No blasfemes, oh poeta, y recuérdalo siempre:
La mujer es deseable, tirársela está bien.
Aunque obeso es su trasero la prestigia bastante
Y yo lo he saboreado alguna vez.
Ese trasero y los pechos, qué refugio amoroso,
De rodillas la abrazo y lamo su rajita
Mientras mis dedos hurgan el anillo de atrás…
Y los hermosos pechos, impúdicamente perezosos.

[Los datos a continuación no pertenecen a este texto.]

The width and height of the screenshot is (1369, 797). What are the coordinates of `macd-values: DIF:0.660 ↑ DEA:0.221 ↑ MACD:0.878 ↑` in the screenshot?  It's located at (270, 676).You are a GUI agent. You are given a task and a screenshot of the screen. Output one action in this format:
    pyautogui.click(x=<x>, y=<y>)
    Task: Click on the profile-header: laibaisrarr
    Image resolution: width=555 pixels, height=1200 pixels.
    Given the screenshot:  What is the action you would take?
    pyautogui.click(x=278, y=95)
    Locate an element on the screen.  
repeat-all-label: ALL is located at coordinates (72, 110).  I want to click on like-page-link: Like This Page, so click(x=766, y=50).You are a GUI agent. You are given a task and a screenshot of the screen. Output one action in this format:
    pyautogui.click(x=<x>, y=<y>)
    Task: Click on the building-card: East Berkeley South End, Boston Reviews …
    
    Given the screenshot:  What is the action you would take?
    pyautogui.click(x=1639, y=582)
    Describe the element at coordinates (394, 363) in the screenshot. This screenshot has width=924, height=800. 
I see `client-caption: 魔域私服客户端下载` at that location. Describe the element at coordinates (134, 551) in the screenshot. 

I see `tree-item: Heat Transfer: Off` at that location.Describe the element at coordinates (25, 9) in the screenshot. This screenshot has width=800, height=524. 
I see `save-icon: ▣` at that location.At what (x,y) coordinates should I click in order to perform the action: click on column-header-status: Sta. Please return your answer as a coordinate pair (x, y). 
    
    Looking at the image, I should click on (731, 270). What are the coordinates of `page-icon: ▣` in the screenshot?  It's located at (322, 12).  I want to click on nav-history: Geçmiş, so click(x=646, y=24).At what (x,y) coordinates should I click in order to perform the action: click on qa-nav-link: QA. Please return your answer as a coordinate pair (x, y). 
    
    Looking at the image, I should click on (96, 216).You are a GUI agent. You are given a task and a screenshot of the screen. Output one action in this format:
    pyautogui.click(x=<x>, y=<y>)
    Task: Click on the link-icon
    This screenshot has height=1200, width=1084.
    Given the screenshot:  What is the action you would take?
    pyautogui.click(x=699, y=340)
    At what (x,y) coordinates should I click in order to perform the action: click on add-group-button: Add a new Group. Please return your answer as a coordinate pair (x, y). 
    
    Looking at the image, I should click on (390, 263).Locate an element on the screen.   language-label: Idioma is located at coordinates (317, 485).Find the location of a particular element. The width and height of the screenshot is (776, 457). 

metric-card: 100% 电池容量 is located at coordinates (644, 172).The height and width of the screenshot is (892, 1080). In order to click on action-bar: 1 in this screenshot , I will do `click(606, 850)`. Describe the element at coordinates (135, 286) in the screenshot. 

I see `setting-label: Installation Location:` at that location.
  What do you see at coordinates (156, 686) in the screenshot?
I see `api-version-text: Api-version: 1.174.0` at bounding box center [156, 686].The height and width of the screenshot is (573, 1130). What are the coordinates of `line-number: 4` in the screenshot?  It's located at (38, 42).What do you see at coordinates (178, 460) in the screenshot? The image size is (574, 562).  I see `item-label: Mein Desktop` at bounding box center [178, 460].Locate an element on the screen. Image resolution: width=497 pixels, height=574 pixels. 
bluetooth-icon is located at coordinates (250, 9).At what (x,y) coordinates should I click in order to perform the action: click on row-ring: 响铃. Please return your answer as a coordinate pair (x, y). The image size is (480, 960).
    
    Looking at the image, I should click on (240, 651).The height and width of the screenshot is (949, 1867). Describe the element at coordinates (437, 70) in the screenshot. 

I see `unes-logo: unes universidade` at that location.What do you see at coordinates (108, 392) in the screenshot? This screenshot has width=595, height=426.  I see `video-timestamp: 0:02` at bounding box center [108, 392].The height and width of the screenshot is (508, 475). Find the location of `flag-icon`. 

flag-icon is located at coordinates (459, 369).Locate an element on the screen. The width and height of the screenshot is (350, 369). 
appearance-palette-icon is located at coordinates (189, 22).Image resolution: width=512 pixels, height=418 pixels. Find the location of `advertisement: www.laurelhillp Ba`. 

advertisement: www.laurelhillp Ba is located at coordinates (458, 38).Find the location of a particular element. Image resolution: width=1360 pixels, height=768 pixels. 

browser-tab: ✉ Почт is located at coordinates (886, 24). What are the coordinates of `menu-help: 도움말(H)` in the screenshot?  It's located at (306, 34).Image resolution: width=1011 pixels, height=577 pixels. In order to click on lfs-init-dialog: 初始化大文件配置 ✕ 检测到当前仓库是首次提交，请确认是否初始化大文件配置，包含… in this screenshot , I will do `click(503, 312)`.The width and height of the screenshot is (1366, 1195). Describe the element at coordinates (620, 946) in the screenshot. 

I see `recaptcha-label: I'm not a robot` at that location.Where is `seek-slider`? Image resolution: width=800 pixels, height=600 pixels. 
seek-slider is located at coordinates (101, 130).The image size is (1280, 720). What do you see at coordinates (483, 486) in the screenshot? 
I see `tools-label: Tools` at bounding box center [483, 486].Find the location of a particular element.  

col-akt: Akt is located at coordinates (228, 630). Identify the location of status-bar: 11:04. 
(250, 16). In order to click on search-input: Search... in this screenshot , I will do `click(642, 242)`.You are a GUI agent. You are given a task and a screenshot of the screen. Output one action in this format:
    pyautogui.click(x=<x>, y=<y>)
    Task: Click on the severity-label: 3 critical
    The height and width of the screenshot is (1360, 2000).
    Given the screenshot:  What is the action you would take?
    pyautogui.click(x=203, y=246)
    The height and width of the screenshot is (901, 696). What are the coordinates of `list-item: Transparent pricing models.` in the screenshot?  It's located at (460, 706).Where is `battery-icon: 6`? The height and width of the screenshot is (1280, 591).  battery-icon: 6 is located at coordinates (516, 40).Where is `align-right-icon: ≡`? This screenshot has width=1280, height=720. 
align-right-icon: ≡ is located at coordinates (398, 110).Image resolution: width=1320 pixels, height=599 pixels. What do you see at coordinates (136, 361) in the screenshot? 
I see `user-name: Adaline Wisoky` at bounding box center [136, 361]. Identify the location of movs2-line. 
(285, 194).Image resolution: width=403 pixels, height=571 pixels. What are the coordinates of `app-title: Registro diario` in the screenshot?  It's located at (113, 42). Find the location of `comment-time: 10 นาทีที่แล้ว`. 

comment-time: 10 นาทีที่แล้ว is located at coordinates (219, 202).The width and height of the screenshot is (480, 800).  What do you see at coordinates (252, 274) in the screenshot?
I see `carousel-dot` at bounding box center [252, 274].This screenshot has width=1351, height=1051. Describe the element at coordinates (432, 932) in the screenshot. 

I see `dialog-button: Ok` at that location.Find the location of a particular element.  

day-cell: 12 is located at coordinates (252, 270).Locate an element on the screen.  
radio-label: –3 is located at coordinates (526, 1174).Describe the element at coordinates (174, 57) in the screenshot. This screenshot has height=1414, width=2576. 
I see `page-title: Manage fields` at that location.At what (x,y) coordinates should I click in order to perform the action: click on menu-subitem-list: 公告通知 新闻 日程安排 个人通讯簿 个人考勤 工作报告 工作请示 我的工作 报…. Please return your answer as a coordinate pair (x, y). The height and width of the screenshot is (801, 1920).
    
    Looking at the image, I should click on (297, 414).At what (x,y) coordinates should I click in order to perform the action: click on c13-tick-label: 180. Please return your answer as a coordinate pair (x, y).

Y desde ese trasero, sobre todo en la cama
sirve como almohadón, o resorte eficaz
para que el hombre penetre en lo más hondo
del vientre de la mujer que ama.
Allí mis manos, también mis brazos y mis pies
se apaciguan: tanta frescura y redondez elástica
son un sagrario apetecible donde el deseo renace
fugaz y solapado, prometiendo juveniles proezas.
Pero, ¿cómo comparar ese trasero bonachón,
ese trasero rechoncho, más práctico que voluptuoso
con el hombre, flor de alegría y estética,
y proclamarlo vencedor?
“Eso está mal”, ha dicho el amor. Y la voz de la historia:
“Trasero del hombre, alto honor de la Hélade y divino
adorno de la Roma verdadera, y aun más divino
en Sodoma, muerta y martirizada por tu gloria.”
Shakespeare olvida pronto la gracia femenina
de Ofelia, de Cordería y de Desdémona para cantar
en versos magníficos que un tonto ha denigrado,
del cuerpo masculino su triunfo celestial.
Los Valois enloquecían por los machos, y en nuestra era
la aburguesada y femenina Europa a su pesar admira
al rey Luís de Baviera, ese rey virgen cuyo corazón
solamente por los hombres palpita.
La carne, también la carne de la mujer proclama
el trasero, el pene, el torso y el ojo del arrogante Casto.
Por todo ello, oh poeta, ya lo ha dicho Rousseau,
Es necesario a veces apartar a la dama.